**입력 데이터**

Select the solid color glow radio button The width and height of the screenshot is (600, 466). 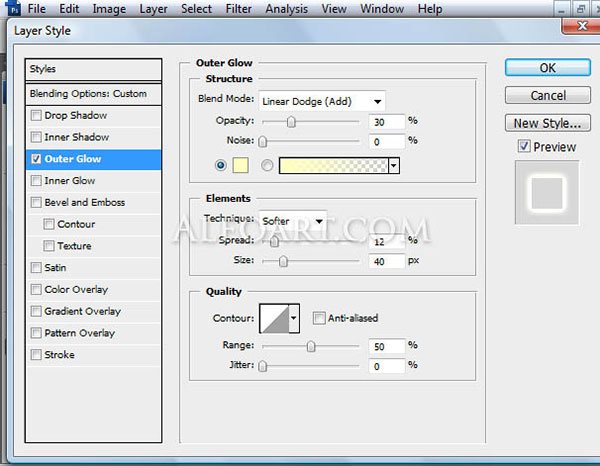[x=221, y=165]
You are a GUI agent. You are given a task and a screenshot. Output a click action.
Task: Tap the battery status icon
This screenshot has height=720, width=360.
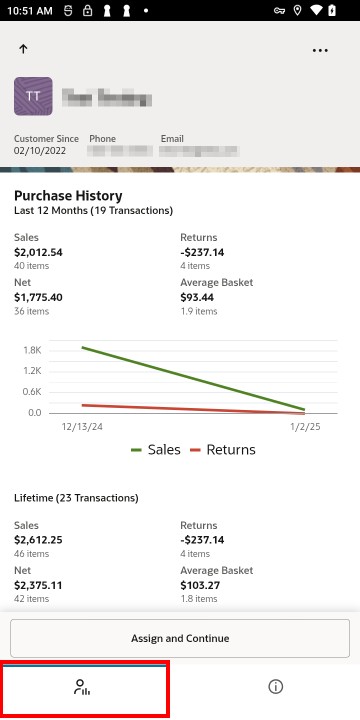point(332,11)
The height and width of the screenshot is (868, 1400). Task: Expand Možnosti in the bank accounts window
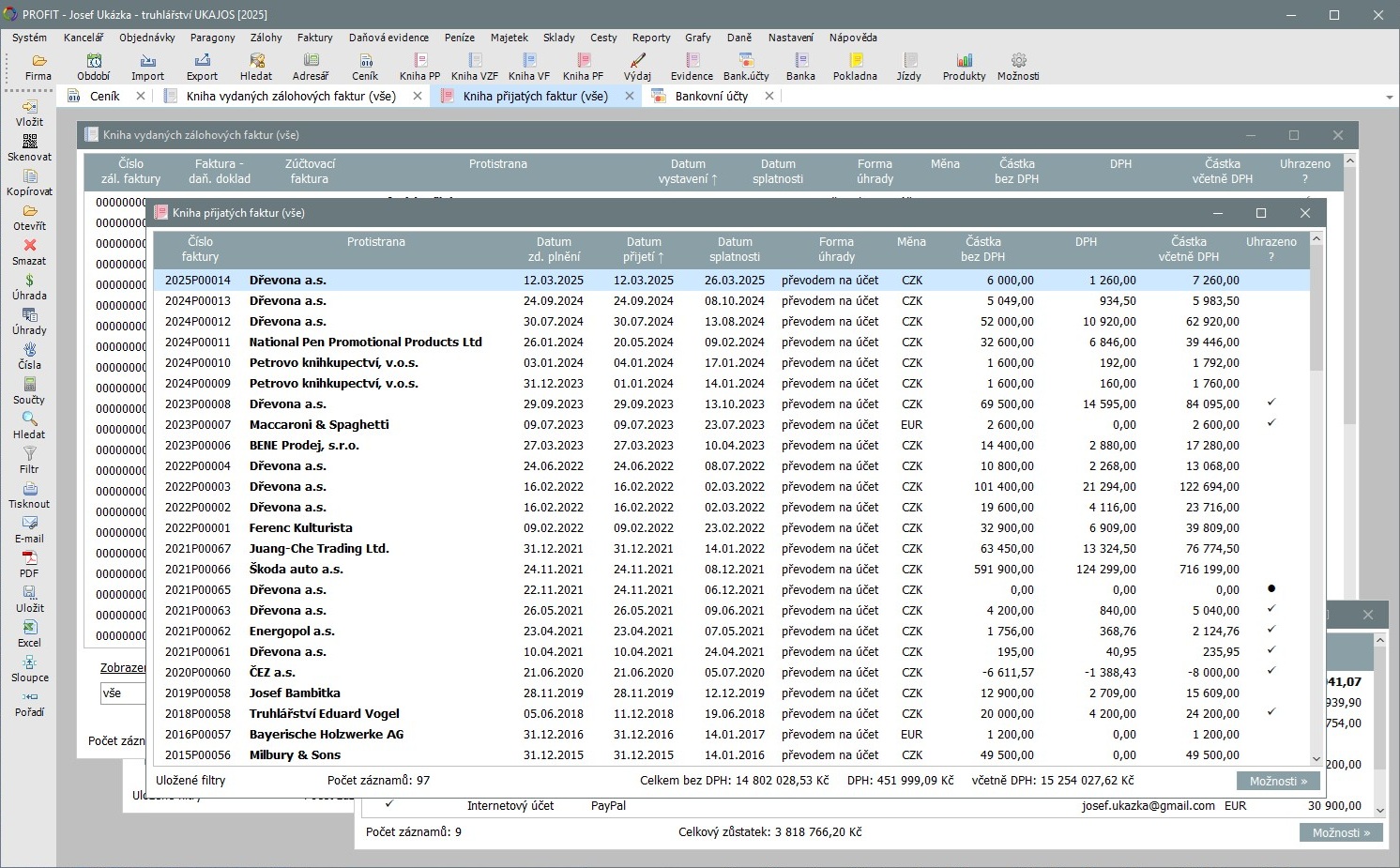coord(1341,832)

**목표**
“You are a GUI”이 들어 있는 행부터 마지막 행까지 한 글자도 바꾸지 말고 다시 적으세요. 처음과 끝 행도 포함하되, 그림은 빼고 적으세요.

**풀이**
You are a GUI agent. You are given a task and a screenshot. Output a click action.
Task: Tap the battery status icon
This screenshot has height=720, width=360.
point(332,11)
The height and width of the screenshot is (868, 1400). Task: Expand Možnosti in the bank accounts window
coord(1341,832)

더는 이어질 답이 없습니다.